# Set exercise 1
Repeat the portion of the Germany travel advice page from "Advice about Visiting" through "on our own?", keeping every word and mark unchanged.
# Set exercise 2
Answer these from the Germany travel advice page:
(a) How long will the family visiting the Mainz/Frankfurt area be there?
(b) In which city is the Gutenberg museum?
(c) How long does the S-Bahn trip to downtown Munich take each way?
# Set exercise 3
Based on the Germany travel advice page, say whether each statement holds, and quote the words that settle it:
(a) Frieda describes the Christmas markets of Rudesheim and Rothenburg as crowded.
(b) The family stopping over in Munich arrives at 6pm and leaves at 6am the next day.
(c) The reply about Munich recommends taking a taxi downtown.

# Selection
Advice about Visiting Germany
Archived Q&A and Reviews
- Mainz/Frankfurt and Paris in December
- Munich for a night?
- Munich with 2 young children
- Nuernberg for a day
- Germany for 2 weeks - tour group or on our own?
We will be traveling to the Mainz/Frankfurt area of Germany with our 5-year-old daughter over the Christmas holidays to visit friends, and perhaps taking a short side trip to Paris as well. We will be in the area for about a week and a half. We were wondering about interesting places to visit and things to do, as this is our first trip to Germany. I hear the Christmas fairs in Frankfurt are great. Any other highlights in the area to see? We would love to learn about the local Christmas customs and perhaps catch some music concerts, dance, or theater as well (any great local Nutcrackers or Christmas plays for children?) We could also take short trips out to Heidelberg, etc., although we could use some tips on how to navigate the seemingly complex German rail system. As this is our daughter's first trip abroad, recommendations for books that might introduce German customs, especially at Christmas time, would be very useful. A German language/phrase book for children (and adults!) might also be helpful. Also, we would like to take a side trip to Paris to visit a dear friend who has been very ill. Any recommendations on inexpensive flights or trains between Frankfurt and Paris? Looking forward to a European Christmas
About taking your 5 year old to Germany over Christmas. Wonderful idea! We took our 4 and 2 year olds a couple years ago, to that same region, where I had also lived as a child and college student for upwards of 7 years. Advice: it gets dark in mid afternoon, so plan accordingly. The Christmas markets of Rudesheim (on the Rhein river) and Rothenburg ( a little south) are actually not crowded , despite summer crowds in those touristy , but good little towns. Even at nighttime it is charming, safe, and interesting. Visit a couple castles on the Rhein, too. In Mainz you have the Gutenberg museum with his printing press and original Bible, plus a medieval cathedral. In Wiesbaden, next door, you have a pedestrian shopping zone , plus the Bonifatius Church, and at night, it is a little Christmas Markt. You might stay away from crowded big city zones (Frankfurt downtown) and go to the smaller villages or towns. Marksburg castle is a drive north, but amazing medieval fortress. Bingen , also on the east side of the Rhein is home to St. Hildegard's home, church (with heated kneelers!),town, songs, and a wonderful bookstore that sells also nativity pieces and wines and honey, made in her convent gardens. I loved my childhood there! Frieda
We are a family, two parents, a 9 year old and an 11 year old. We have a stopover in Munich for a night, arriving at 6pm and then leaving at 6am the next day. By the time we get through customs, who knows what time it will be. Does anyone have any recommendations for where we should stay or dine and whether we should try to get a view of the city, or should I just accept that we'll see nothing and make reservations at an airport near the hotel? anon
The Munich Airport is quite a ways from downtown Munich. I would recommend that you get a hotel for the night close to the airport - there is a Kempinski rigth at the airport ($$$). Once you settled in, you have three options:
(A) go downtown taking PUBLIC TRANSPORTATION - that is the S-Bahn - (not a taxi - costs you a fortune!) - and go straight downtown to the Marienplatz. Have dinner there at one of the many great places. All are good! The S-Bahn trip takes about 30 minutes each way.

# Material supplied
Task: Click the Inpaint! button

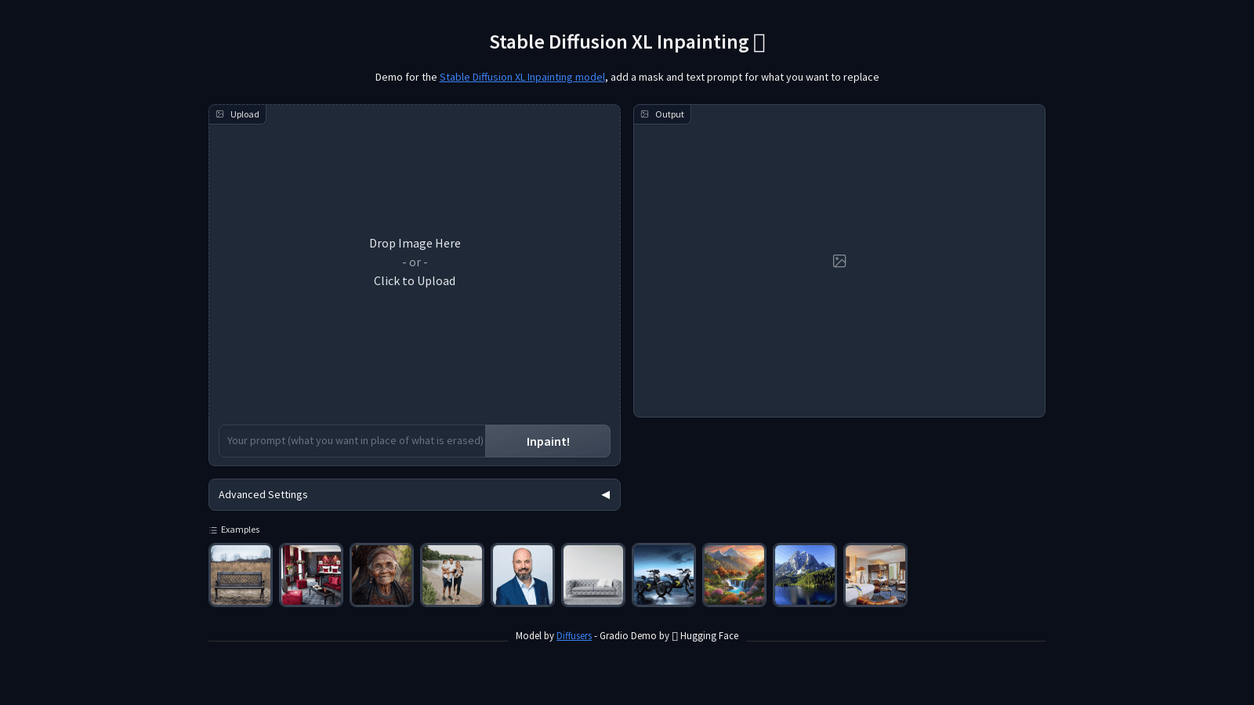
==
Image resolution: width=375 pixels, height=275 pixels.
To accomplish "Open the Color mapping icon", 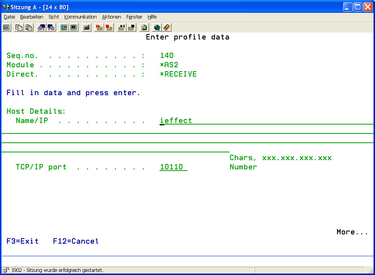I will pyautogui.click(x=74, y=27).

# Full answer 1
Advice about Visiting Germany
Archived Q&A and Reviews
- Mainz/Frankfurt and Paris in December
- Munich for a night?
- Munich with 2 young children
- Nuernberg for a day
- Germany for 2 weeks - tour group or on our own?

# Full answer 2
(a) About a week and a half.
(b) Mainz.
(c) About 30 minutes.

# Full answer 3
(a) No: "are actually not crowded"
(b) Yes: "arriving at 6pm and then leaving at 6am the next day"
(c) No: "(not a taxi - costs you a fortune!)"